Maas’ SAT and ACT scores are phenomenal as well. On the ACT, Maas scored a perfect 36. According to Prep Scholar, 0.195 percent of all students who take the ACT score a perfect 36. Maas is one of the few to do so. For those unaware, Maas missed at most two questions on the entire gruesome, three hour standardized test. To prove that his 36 was no fluke, his SAT score is 1590. Maas felt like he got rigged on the SAT because he got one question wrong. Though he got one question wrong, his performance disappointed him. Maas took nearly 20 AP exams, his weighted GPA is 4.6, he got one question wrong on the SAT, and he got a perfect score on the ACT. Derek Maas defines a pure student-athlete.
On October 3, 2018, Derek Maas commits to the University of Alabama. “I chose Alabama because of the great coaching staff and swimmers, as well as the great academic opportunities,” Maas said. Mass now joins his brother Kyle on the 11th ranked Crimson Tide swim team.
Last season, Maas had a remarkable performance at the Division I state swim meet. Maas won the state title for the 100 yard backstroke and the 200 yard medley relay. In the 100 yard backstroke, he finished with a time of 50.23 seconds, beating out his competition by a full second. Maas continued his individual success in the 200 yard individual medley (IM). Maas lost a heartbreaker by finishing with a time of 1:50.32 and losing to the state champion by a half a second. He placed third, losing to two seniors. Even though he did not win the IM last season, a swim ranking website, Prep Scholar, predicts Maas to win the event this season.

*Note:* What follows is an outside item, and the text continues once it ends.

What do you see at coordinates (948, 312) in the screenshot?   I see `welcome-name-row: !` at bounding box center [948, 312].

Not to mention, his times are fast enough to compete at Alabama right now. For example, with his time from last year’s state meet, Maas would have the third fastest IM time on Alabama. Consider this, his time from when he was a junior in high school would make him the third fastest 200 yard IM swimmer on Alabama! Alabama ranks as the 11th best team in the nation, so to be one of the top swimmers on the team is impressive enough. But, to have one of the fastest times on the team as a junior in high school is unbelievable.

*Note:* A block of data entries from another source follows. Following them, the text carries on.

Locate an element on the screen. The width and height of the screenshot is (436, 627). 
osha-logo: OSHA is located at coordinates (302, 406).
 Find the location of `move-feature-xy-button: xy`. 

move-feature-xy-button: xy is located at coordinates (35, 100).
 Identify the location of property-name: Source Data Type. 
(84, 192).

Sports fans love seeing great athletes express their humbleness. Maas credits his teammates for pushing him to be his best. “Regarding swimming there is no way I could have gotten to where I am without my teammates because I have done a lot of practices in my life by myself as well as with teammates so I know that it’s basically impossible to push yourself on your own compared to being on a team,” Maas said. The competitive nature of sports pushes others to be the best. The same is true for swimming. A simple glance at the swimmer next to you can force someone to kick harder, move their arms faster, or make their strides longer. As Maas said, teammates make athletes better, and without some of Maas’ teammates, he may not be the same swimmer he is today.

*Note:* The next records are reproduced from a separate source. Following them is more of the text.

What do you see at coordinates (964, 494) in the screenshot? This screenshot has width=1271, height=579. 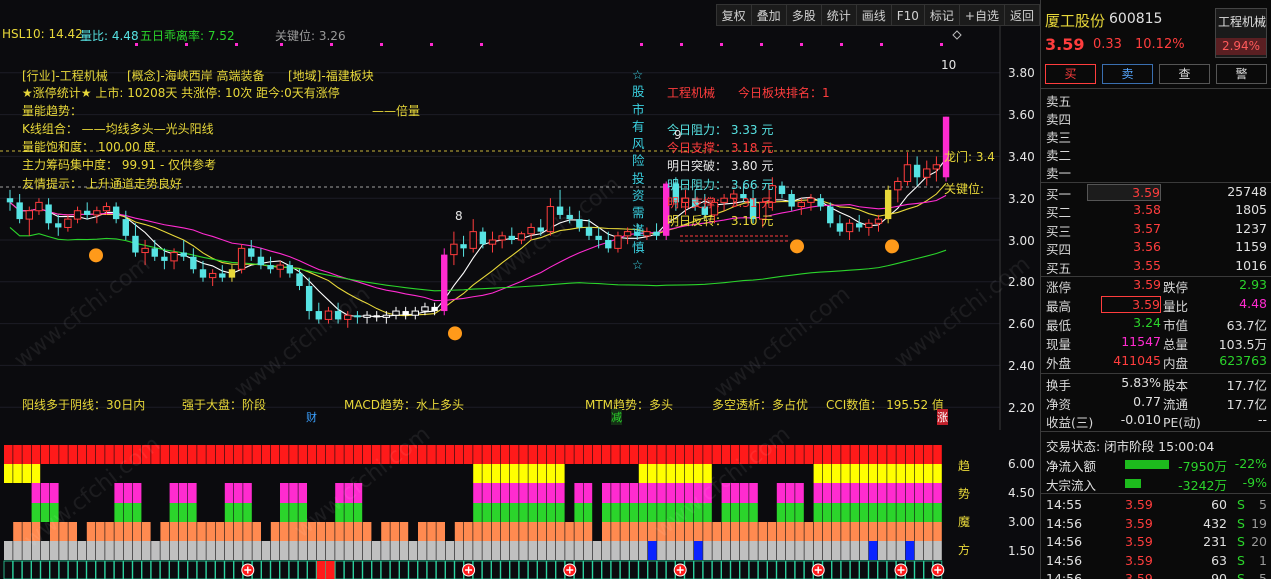 I see `trend-cube-char: 势` at bounding box center [964, 494].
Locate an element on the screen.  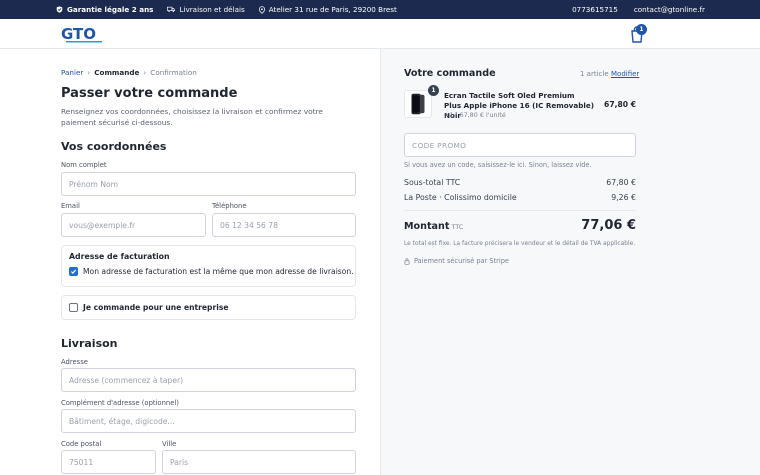
delivery-text: Livraison et délais is located at coordinates (212, 10).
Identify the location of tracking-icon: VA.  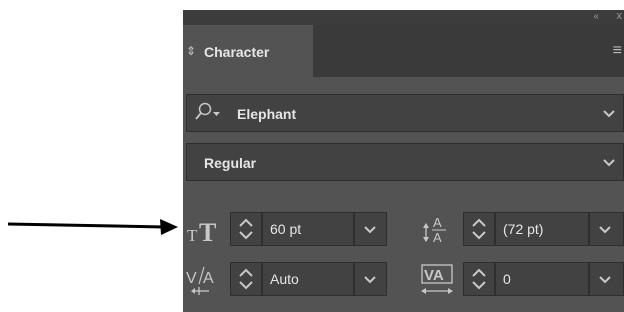
(437, 279).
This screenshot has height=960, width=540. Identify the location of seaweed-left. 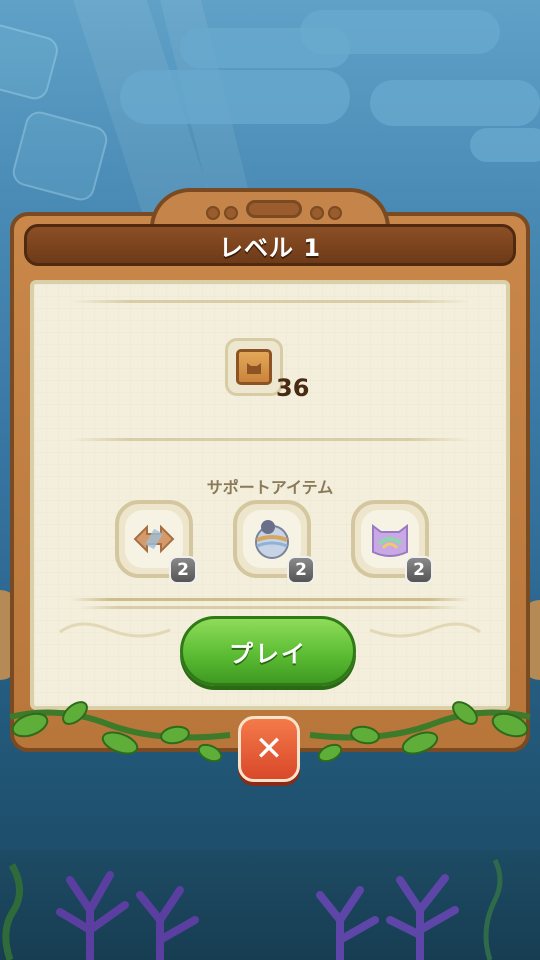
(12, 912).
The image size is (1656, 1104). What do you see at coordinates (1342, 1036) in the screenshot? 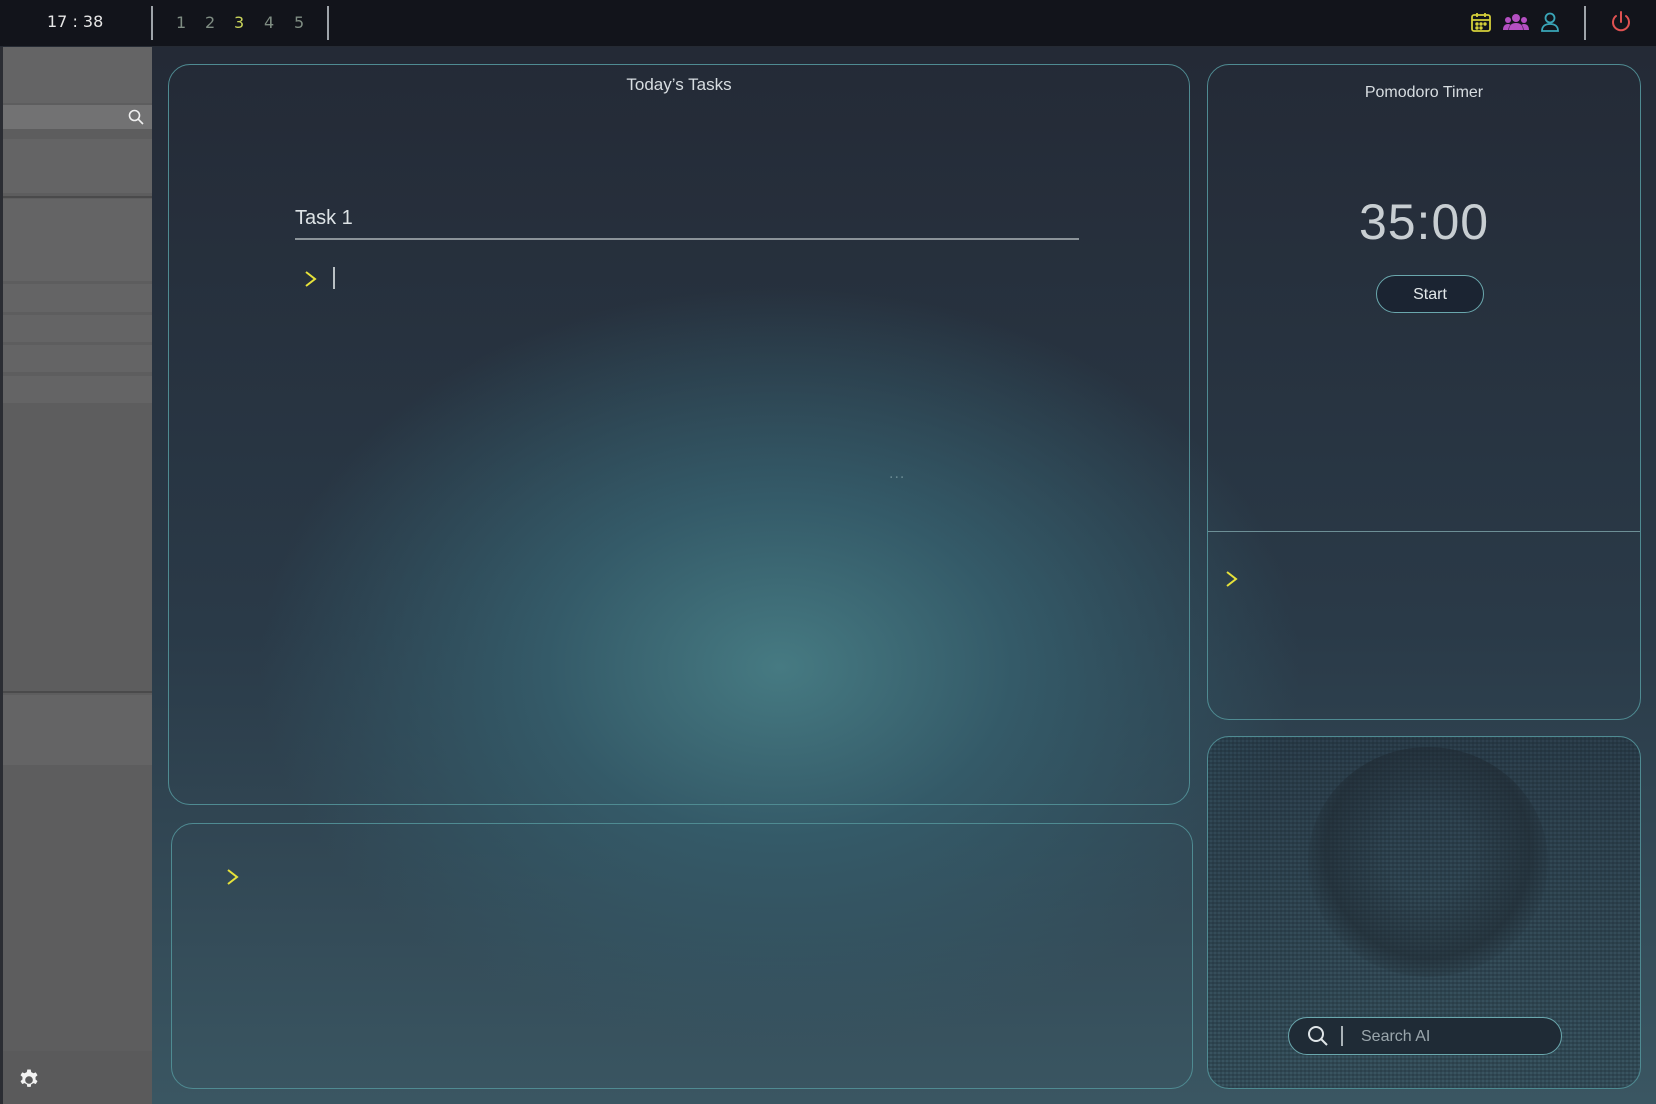
I see `input-separator` at bounding box center [1342, 1036].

Having the success he has had in both the classroom and the pool is not a simple task. Maas’ time management skills prove to be superior. He also has advice for those who believe it is too hard to be good in both the classroom and a sport; “One thing that has helped me in the classroom regarding time management is focusing on understanding instead of getting work done.” Maas said focusing on understanding the content in class has helped him spend enough time on school while remaining an excellent swimmer. For those who think it is too hard or too much work, look what Maas does. Maas excels in both the classroom and the pool which is why he demonstrates time management efficiently.
Derek Maas has some remarkable accomplishments both in school and swimming. He is a one of a kind student that should receive higher praise. He inspires many and will continue his greatness in future years at Alabama!